Y esos son los más y esos son los exitosos y esos son lo que acuñan el tesoro mayor que se puede alcanzar en este oficio:

La credibilidad.

Trato de imaginar cómo piensa, cómo se justifica, cómo se perdona ese seudoperiodista que es capaz de inventar lo que sea con tal de alcanzar notoriedad.

Nuestro oficio trata de ser relatores de lo que sucede, de contar a los demás la realidad.

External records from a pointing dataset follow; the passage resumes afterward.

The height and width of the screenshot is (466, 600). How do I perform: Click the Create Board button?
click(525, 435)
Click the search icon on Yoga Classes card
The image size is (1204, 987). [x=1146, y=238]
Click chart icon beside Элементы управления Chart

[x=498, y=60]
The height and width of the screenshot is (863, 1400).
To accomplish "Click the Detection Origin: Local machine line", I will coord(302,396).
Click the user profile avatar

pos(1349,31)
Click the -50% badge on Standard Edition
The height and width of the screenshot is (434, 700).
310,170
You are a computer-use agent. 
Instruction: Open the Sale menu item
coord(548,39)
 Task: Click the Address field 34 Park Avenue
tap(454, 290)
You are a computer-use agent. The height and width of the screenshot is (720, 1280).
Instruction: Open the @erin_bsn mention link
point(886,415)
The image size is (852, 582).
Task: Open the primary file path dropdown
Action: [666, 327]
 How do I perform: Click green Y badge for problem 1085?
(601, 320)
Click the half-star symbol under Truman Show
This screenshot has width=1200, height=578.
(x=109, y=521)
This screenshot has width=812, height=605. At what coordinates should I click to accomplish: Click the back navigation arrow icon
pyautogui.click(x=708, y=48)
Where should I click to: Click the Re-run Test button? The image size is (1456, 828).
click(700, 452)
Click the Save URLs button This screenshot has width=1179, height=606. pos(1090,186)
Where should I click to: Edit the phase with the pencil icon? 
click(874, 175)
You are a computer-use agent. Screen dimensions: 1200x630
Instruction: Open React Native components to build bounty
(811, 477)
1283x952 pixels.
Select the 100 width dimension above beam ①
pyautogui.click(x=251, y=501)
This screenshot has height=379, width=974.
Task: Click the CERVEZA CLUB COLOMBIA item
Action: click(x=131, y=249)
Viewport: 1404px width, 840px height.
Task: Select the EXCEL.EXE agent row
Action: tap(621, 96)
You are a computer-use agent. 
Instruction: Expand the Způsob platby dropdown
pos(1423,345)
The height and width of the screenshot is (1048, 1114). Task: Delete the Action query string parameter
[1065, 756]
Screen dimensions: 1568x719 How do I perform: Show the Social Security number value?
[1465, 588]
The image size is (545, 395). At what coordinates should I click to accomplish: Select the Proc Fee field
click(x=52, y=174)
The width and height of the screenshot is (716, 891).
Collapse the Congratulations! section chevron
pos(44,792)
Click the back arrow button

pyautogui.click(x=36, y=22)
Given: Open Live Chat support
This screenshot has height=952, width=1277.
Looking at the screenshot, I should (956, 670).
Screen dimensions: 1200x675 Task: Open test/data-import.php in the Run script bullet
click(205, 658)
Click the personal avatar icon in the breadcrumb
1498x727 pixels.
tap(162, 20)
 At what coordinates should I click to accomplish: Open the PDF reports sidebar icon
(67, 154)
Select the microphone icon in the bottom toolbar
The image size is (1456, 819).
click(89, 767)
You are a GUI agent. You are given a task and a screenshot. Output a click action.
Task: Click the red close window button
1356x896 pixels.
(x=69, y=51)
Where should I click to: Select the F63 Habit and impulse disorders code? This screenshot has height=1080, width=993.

Así que si inventamos algo y decimos que sabemos lo que no vimos, estamos yendo en contra de la naturaleza intrínseca de nuestro arte.

Y ahí se pervierte la razón de ser de la profesión, y quienes hacen este tipo de engendro no se pueden llamar profesionales, sino solamente escritores de libelos, libelistas.

Bien decía Voltaire en francés, porque hablaba ese idioma: “Les honnêtes gens qui pensent, dit-il, sont critiques, les malins sont satiriques, les pervers font des libelles” (en versión libre al castellano, pero apegada: “La gente honesta que piensa son críticos, los malignos son satíricos, y los perversos escriben libelos”).

Yo no sé cómo pueden vivir así con su conciencia. O más bien pueden vivir así porque no tienen conciencia.

Pero lo cierto es que la realidad y la historia terminan por ponerlos en su lugar, aunque crean que se merecen la inmerecida fama de que por poco tiempo disfrutan… y por sus obras los conoceréis.